--- RECORDS FOR THIS EXERCISE ---
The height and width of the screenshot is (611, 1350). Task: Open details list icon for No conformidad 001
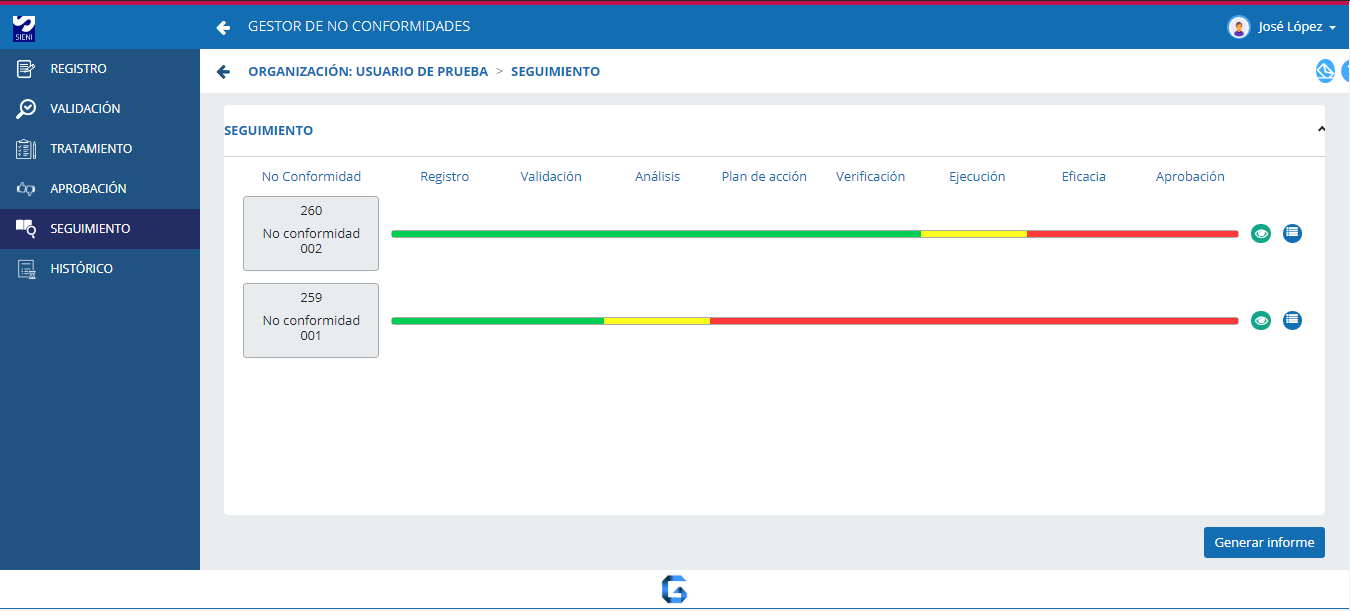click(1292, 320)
---
--- RECORDS FOR THIS EXERCISE ---
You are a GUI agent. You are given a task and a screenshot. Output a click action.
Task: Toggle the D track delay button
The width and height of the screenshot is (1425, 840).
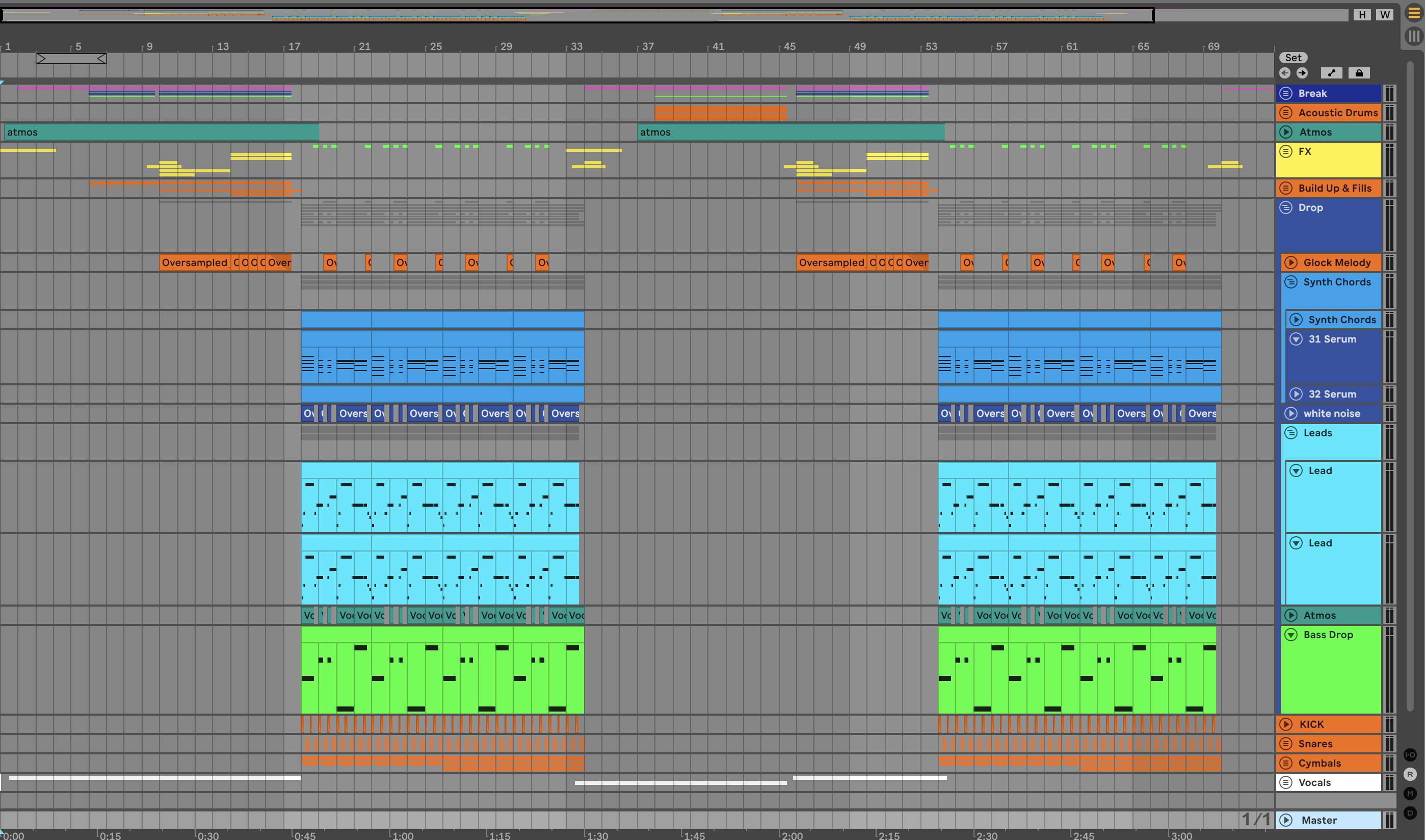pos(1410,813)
---
> **BRIEF**:
Rewrite the listing from the line with "The height and" to the line with "click(1292, 320)", putting "button" in place of "icon" and leaving everything else unchanged. Leave the pictures out of your answer.

> **TASK OUTPUT**:
The height and width of the screenshot is (611, 1350). Task: Open details list button for No conformidad 001
click(1292, 320)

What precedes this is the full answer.